The other embodiment of Fig. 8 can overcome this problem. In the configuration in Figure 8, the MASK_LOW_CS2 signal is usually set to "high level". In response to detection of unauthorized data handling, security device 86 may set MASK_LOW_CS2 to a "low" level. This operation can extend the duration of the CS signal of the flash memory device 78 beyond the actual end time of this data transaction. Thus, flash memory device 78 may detect that a data transaction is longer than expected by one or more clock cycles and prevent the data transaction from being performed.

When using the technique shown in FIG. 8, the safety device 86 can extend the duration of the CS signal to any suitable length, e.g., by one clock cycle, several clock cycles, or an infinite number of clock cycles, e.g., until Next reset or power on.

In the exemplary embodiment of FIG. 8 (and the exemplary embodiment of FIG. 5 ), the secure device 86 is enabled to communicate with the host device 74 over the SPI bus 82 by selecting the secure device 86 using the CS1# signal. In other embodiments, it is not mandatory for the security device to have an individual CS signal. The security device may communicate directly or indirectly with the host device using any other suitable interface. In some embodiments, there may be no interface between the host device and the security device as long as the security device can monitor the SPI data handling and secure the bus without the interface.

Monitor data disposition of SPI flash memory using data disposition group counters

In some embodiments, the processor 94 of the security device 86 registers one or more groups of SPI transactions and keeps a running count of the number of SPI transactions in each group. Each SPI data handling group may contain one or more SPI data handling that meet some predefined criteria.

In one example, one data handling group may include multiple types of read data handling, while another data handling group may include multiple types of writing data handling.
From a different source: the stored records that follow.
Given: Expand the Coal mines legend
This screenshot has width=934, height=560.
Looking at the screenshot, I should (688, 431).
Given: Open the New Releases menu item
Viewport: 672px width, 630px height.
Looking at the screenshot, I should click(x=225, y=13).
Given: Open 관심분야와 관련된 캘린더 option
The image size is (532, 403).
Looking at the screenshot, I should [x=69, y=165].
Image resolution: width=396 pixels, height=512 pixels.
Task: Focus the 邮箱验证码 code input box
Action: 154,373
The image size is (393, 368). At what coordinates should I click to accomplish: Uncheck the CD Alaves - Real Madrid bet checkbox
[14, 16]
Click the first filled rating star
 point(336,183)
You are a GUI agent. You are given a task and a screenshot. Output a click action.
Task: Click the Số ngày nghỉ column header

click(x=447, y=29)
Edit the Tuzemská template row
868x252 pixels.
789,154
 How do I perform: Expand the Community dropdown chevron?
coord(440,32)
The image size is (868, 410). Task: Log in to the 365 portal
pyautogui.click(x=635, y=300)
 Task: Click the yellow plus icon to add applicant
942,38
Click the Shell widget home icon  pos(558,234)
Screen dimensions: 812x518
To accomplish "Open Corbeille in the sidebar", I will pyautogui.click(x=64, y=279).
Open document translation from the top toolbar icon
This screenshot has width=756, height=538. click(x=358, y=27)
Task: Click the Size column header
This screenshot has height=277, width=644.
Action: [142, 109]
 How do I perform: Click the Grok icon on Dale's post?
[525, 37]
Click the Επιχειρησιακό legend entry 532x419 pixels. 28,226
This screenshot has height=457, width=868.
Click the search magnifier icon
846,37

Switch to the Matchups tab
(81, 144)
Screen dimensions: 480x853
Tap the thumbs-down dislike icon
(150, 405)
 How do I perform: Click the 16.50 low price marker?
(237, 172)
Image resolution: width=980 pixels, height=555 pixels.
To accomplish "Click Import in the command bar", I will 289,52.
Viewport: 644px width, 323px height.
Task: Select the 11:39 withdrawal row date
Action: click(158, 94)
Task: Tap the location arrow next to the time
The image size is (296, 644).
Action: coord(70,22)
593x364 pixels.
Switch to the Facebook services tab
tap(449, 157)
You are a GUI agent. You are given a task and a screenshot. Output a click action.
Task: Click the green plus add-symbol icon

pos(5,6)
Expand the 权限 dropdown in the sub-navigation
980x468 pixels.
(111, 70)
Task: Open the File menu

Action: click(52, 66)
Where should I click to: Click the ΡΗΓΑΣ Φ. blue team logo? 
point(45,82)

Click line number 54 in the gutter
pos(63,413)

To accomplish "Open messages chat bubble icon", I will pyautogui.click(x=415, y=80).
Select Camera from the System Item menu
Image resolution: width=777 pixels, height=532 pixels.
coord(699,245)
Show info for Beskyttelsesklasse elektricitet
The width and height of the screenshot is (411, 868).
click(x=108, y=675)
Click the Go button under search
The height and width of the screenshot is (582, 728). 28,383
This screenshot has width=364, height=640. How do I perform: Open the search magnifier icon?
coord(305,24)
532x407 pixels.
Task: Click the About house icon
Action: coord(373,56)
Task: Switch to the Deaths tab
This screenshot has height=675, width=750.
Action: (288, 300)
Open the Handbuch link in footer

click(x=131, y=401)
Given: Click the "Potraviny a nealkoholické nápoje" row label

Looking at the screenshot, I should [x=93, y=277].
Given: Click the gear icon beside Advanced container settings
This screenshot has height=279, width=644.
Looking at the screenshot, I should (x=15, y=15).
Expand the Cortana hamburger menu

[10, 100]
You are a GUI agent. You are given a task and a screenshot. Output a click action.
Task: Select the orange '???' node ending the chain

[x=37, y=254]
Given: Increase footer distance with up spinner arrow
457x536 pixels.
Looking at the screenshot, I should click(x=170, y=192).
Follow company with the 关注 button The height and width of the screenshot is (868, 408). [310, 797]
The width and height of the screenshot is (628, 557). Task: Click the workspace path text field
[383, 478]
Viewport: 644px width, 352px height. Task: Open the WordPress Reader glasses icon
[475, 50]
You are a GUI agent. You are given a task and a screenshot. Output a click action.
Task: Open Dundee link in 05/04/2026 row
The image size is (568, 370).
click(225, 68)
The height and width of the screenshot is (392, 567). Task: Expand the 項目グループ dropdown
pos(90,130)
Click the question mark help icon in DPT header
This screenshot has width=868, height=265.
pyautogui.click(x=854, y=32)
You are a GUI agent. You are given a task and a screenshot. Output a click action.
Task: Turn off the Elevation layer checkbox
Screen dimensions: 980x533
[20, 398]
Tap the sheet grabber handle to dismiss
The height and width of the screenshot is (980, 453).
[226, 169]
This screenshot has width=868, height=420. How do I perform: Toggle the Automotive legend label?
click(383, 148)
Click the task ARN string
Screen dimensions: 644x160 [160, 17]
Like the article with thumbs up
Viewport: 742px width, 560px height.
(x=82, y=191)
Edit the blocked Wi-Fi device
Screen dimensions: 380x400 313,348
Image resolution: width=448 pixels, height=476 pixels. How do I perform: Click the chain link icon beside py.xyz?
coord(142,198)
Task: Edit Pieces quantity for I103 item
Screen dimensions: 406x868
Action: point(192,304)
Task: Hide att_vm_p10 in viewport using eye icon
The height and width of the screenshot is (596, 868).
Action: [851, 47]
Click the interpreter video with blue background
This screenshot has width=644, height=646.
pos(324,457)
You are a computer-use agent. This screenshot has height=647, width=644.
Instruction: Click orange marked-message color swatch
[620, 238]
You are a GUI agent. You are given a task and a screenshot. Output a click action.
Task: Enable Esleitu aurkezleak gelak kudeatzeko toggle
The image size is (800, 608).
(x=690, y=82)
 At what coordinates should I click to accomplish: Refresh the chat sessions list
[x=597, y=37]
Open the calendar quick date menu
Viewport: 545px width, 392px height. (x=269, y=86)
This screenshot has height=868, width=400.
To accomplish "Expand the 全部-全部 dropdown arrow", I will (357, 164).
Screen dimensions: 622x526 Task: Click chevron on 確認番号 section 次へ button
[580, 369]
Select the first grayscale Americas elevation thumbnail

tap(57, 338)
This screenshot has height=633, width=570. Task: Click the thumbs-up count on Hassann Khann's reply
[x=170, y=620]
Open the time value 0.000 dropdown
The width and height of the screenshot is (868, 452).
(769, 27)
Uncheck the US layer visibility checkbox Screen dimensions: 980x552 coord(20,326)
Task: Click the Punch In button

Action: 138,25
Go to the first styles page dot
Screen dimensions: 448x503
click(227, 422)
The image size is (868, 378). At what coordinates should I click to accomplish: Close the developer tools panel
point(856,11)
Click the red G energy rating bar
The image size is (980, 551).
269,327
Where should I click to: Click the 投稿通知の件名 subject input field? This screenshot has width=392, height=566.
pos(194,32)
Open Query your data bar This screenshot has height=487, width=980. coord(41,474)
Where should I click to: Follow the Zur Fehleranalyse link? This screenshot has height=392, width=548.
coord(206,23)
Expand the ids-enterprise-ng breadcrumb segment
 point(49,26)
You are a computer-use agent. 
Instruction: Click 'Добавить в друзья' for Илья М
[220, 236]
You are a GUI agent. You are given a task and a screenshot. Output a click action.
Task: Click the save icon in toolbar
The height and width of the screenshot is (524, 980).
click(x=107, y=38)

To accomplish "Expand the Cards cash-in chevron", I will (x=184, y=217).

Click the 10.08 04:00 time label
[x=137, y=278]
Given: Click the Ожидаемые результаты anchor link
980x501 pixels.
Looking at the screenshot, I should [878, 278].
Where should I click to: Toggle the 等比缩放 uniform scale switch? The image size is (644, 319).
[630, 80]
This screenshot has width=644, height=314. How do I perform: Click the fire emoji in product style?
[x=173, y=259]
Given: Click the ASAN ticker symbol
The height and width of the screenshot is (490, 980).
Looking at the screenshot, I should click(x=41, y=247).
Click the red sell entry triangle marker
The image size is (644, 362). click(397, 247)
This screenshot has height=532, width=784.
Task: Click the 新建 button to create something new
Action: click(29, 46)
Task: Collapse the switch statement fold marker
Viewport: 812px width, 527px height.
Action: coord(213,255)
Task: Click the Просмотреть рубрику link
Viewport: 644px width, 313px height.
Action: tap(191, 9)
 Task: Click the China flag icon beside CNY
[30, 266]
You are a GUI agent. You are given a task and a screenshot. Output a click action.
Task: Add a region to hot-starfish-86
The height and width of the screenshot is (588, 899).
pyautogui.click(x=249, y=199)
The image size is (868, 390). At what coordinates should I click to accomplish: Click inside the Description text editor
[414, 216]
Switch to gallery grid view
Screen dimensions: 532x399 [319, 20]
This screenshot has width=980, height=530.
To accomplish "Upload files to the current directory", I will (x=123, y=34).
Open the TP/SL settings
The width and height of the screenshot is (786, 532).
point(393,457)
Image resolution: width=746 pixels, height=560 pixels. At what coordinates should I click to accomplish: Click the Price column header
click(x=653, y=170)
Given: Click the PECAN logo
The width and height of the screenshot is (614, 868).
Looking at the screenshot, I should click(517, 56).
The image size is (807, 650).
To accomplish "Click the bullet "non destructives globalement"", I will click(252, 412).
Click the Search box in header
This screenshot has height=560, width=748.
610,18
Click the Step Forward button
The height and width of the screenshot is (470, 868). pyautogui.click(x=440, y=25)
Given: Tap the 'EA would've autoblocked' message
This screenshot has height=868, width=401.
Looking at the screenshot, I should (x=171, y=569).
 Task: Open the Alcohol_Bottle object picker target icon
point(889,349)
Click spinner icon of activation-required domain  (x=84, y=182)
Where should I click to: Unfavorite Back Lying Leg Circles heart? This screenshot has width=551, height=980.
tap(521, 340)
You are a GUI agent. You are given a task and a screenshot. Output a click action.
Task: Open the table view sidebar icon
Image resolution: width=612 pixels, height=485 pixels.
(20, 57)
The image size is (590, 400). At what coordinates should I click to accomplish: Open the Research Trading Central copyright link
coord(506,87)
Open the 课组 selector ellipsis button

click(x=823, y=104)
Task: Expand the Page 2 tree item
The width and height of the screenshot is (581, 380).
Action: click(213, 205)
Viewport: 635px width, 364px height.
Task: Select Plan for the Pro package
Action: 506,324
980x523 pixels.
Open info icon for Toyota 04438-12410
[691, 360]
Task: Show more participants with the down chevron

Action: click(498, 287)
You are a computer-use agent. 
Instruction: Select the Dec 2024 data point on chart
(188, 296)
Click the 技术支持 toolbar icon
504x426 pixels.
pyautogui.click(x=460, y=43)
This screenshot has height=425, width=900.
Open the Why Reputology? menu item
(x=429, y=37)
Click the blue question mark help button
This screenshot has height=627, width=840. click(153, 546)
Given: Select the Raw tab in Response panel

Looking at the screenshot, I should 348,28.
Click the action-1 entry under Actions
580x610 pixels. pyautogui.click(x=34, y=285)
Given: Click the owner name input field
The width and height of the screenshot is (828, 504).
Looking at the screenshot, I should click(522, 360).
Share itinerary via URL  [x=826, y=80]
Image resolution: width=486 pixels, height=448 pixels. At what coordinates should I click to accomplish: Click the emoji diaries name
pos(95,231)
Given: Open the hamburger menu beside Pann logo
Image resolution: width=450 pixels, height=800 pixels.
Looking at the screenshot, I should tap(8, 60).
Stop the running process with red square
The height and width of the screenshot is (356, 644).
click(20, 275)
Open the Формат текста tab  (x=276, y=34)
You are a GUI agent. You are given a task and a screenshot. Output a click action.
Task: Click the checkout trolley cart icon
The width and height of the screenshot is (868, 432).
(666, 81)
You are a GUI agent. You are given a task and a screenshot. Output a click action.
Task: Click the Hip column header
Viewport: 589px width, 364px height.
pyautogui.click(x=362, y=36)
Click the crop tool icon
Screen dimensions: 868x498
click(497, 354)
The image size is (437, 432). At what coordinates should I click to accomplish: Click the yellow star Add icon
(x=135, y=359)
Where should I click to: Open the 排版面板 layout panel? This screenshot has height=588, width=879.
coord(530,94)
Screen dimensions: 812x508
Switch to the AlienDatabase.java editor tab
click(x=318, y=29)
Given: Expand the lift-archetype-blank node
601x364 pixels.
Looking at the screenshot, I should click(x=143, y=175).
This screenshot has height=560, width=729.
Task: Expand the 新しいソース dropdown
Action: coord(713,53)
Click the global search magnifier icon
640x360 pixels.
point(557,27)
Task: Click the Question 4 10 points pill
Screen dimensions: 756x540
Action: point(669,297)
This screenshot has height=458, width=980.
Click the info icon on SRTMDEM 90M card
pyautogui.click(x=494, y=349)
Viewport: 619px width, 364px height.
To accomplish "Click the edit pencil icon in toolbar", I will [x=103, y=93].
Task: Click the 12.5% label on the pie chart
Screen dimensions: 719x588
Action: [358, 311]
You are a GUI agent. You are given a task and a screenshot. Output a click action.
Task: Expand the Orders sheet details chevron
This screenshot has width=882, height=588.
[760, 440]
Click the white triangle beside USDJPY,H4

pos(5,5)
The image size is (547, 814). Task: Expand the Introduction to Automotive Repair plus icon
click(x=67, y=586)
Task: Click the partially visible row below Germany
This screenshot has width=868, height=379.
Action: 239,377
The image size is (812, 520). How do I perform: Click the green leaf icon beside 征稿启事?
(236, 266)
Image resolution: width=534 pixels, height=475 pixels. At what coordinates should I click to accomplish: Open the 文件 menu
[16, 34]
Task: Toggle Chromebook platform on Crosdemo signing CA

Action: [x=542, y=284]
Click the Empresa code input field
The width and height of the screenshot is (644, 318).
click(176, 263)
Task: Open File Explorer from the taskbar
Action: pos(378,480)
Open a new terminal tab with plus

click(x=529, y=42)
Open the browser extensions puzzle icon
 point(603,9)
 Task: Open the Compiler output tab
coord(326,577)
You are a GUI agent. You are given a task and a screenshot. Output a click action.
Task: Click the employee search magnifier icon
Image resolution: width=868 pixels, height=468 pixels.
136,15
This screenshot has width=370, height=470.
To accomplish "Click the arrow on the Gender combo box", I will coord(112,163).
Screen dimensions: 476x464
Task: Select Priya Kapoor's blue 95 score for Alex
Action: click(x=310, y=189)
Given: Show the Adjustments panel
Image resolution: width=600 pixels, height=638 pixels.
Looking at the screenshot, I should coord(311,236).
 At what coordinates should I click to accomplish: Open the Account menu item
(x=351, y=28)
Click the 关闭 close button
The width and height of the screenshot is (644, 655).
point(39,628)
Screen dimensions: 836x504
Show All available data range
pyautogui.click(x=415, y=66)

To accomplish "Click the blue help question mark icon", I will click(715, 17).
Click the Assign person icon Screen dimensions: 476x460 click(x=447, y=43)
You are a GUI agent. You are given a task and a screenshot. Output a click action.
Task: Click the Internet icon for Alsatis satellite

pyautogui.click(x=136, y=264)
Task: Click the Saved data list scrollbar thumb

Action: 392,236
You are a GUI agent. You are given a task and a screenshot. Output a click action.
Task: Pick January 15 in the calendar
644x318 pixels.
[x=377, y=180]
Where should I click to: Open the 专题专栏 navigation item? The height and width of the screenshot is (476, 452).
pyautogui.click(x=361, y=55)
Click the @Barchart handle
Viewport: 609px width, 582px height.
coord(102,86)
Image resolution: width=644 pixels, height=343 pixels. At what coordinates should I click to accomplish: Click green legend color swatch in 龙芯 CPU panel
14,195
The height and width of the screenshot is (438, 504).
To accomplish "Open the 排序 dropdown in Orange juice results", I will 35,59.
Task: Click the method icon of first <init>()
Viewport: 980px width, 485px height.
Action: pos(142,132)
In another example, a data handling group may include multiple types of authorized data handling, while another data handling group may include multiple types of unauthorized data handling. Also, any other suitable data disposition classification may be used. Processor 94 may define any suitable number of groups. This group does not have to contain all possible data disposition types. This category can be user-defined.

In one embodiment, the security device 86 includes a plurality of hardware-implemented or software-implemented counters, which are transaction-group counters of the present invention. The processor 94 assigns a counter to each data handling group respectively. The software of processor 94 may reset a given counter, for example, when the system is reset or reset after power-on, reset after reading the counter, reset after the counter reaches a certain threshold value, or meet any other suitable condition Or reset after the event.

In general, a certain data treatment type can appear in more than one data treatment group, which means that one data treatment may cause multiple counters to count up. For example, consider an embodiment that includes a first group with all write data disposition types, a second group with all read data disposition types, and a third group with all unauthorized data disposition . However, in this example, some types of write data dispositions are authorized and others are not. 3 counters can be defined for 3 groups respectively. In this embodiment, the processor 94 increments the first counter and the third counter in response to identifying an unauthorized write data transaction. Also, any other count group can omit unauthorized data handling.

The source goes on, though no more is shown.